将来の私たちの食卓に昆虫が並ぶかもしない
都会の一部のレストランのメニューにのるほど、ブームなっている昆虫食ですが、その現状と将来を見てみましょう。
食糧問題と昆虫食
2050年、世界の人口は90億数千人になると推計されています。
そういう未来が来ることを考えると、予想されるのは「食糧問題」です。
2013年、国際連合食糧農業機関 (FAO) は、食糧や飼料としての昆虫の利用が、食糧問題の解決の一つの可能性となることを報告しました。
2010 年に出た資料には、食用昆虫のある種の栄養的価値が記載されています。
さらに、EU(ヨーロッパ28カ国加盟の連合)では、2018年1月1日からヨーロッパで昆虫食を含んだ「ノベルフードに関する規制」が施行されていくことになりました。

○ ○ ○ ○

練習問題 ->
1. 昆虫食の文章では、将来「食糧問題」が予想されるとしている。その理由を一〜三文で説明せよ。
2. 昆虫食の文章を、最後の文の後から書き継げ。

○ ○ ○ ○

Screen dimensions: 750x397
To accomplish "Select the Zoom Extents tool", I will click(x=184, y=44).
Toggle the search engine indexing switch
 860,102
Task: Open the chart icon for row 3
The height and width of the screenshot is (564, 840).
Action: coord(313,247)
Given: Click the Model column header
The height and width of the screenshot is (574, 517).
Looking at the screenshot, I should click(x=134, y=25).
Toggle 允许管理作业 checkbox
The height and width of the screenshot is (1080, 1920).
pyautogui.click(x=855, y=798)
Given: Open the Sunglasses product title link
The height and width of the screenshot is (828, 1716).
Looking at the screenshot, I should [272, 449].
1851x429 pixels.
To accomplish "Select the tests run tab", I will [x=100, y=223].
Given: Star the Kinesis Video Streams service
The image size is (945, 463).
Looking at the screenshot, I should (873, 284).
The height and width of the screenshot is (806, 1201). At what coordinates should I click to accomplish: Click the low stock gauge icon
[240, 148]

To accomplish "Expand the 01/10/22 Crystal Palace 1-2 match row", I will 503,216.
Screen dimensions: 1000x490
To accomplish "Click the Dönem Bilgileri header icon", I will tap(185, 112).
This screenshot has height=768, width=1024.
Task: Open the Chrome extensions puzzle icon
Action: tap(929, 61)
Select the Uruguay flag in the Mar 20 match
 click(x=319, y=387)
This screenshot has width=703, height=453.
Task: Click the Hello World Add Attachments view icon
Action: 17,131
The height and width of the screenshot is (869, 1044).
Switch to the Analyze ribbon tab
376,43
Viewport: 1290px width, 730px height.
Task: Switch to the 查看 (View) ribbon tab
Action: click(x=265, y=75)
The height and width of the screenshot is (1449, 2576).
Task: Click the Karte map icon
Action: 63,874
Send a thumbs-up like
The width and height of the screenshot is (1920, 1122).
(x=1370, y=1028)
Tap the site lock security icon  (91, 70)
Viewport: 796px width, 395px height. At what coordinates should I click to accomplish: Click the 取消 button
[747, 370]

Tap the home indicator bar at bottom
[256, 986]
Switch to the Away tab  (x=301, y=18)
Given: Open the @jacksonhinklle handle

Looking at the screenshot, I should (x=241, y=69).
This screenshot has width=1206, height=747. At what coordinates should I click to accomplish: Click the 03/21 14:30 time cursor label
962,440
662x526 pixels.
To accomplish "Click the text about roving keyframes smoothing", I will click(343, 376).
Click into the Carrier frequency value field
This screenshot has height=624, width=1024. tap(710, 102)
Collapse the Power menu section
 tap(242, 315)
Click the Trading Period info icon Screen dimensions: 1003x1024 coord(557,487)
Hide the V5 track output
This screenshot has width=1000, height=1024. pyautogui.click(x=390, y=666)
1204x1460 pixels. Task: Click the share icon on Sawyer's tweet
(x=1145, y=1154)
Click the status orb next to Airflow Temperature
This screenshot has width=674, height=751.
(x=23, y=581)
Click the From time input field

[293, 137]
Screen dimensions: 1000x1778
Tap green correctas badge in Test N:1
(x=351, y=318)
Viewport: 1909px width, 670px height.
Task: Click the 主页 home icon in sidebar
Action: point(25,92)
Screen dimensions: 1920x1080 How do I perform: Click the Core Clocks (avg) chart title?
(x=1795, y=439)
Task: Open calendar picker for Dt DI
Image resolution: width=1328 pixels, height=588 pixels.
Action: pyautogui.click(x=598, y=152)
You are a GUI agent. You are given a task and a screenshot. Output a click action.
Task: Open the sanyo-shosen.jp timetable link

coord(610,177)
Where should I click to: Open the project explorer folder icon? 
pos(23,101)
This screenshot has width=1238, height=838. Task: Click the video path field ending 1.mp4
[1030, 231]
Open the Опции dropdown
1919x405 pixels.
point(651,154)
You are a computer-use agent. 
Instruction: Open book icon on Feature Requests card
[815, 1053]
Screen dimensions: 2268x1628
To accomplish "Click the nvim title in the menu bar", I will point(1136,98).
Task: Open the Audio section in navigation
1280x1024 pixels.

○ ○ ○ ○

解答 ->
1. 2050年には世界の人口が90億数千人になると推計されているからである。そのような未来が来ることを考えると、食糧問題が予想されるとしている。

2.
ヨーロッパでは、食糧に関しては、「ポジティブリスト」制が定められています。1997年までに人々に食べられていて、その歴史を認められている主な食材がリストに記載されています。
1997年以後の新しい食品については「ノベルフード」という正式な申請・認可を受けてヨーロッパ各国での販売が可能となります。
これまでのヨーロッパには、昆虫食の流通を認可する規制がありませんでした。
昆虫食がノベルフードの申請がされ、ベルギーやスイス・フランスなどの企業等から積極的な参加により徐々に認可される国が増えています。
アフリカ、アジア、ラテンアメリカなどの発展途上国では、牛肉、豚肉、魚、鶏肉などのたんぱく質源としての食材が十分に調達できないために、昆虫は通常の食生活の一部となっています。
ただ、先進国では、郷土食としての位置づけ以外では、心理的な障壁は大きく、受け入れることは難しい状態でした。
それが、将来の食糧危機を乗り越えるには、昆虫食を積極的に取り入れ生き延びるのに必要な栄養源を確保する事を、国連が勧めて勢いがつきました。
さらには、栄養問題、環境問題などの解決にもつながるのではないかと一部の人たちからは支持されています。
昆虫が食材として期待される理由
昆虫を食事として肯定的に捉える人たちの主張は以下のようです。
1.栄養価が高い。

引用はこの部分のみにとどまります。